Referring to FIG. 8, the flow diagram, which details the composite method and system for expedited data transfer and data reconciliation using linear hash segmentation, is described in detail herein. It is noted that the broken line that generally runs down the center of the flow diagram distinguishes between those processes of the method that are undertaken at the source host and those steps that are undertaken at the target host. The host at which a process occurs in implementing the present invention may, in practice, differ from the host designated in the FIG. 8 embodiment. In certain embodiments it is possible that the processes of the method herein disclosed may occur in a host other than the source host or the target host. Therefore, the embodiment shown in FIG. 8 should not be construed as limiting the present invention in terms of which host performs a specified process or task.

The data transfer and data reconciliation process begins, at step 400, by creating at the source host a linear hash list of the entire source dataset. By way of example, the hash list may be created by implementing a 16-bit sliding hash algorithm, which will be described in detail below. The 16-bit sliding hash algorithm is a generally weaker algorithm than the 128-bit hash algorithm but is sufficiently strong for the data reconciliation purpose and provides efficiency for the overall data transfer process.
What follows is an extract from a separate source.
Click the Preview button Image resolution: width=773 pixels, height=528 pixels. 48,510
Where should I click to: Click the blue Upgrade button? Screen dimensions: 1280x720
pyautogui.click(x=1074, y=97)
FIG. 9 provides a more detailed flow of the creation of linear hash lists.

Referring to FIG. 9, shown is the flow of the creation of a linear hash list, in accordance with an embodiment of the present invention. The dataset that requires hashing is first logically subdivided into one or more segments. These segments are numerically listed in the segment index column, 500, beginning with segment 0 and ending with segment N+1. The first segment and each subsequent segment of the dataset is given a parameter, T, bytes in length or the length of the dataset, whichever is less. Thus, depending on the value assigned to T and the length of the dataset being hashed, the final segment may not be exactly T in length, unlike the remaining segments. Column 502 shows the segmented dataset in terms of the length, each segment being T bytes in length.

Once the dataset is segmented, the linear hash list is created by performing a hash algorithm on each of the segments, denoted by the arrows 504. As noted above, one example of such a linear hash algorithm is the sliding hash algorithm described below. After the hash algorithm is performed each resulting hash value is placed in the Nth position in the hash list, where N is the 0-based segment index. An example of the linear hash list is illustrated in column 506 and the segment index is repeated in column 508. Thus, as shown, a one-to-one correlation exists between each segment of the dataset and a corresponding hash list entry. The length of the hash list entry is a function of the hash algorithm that is used.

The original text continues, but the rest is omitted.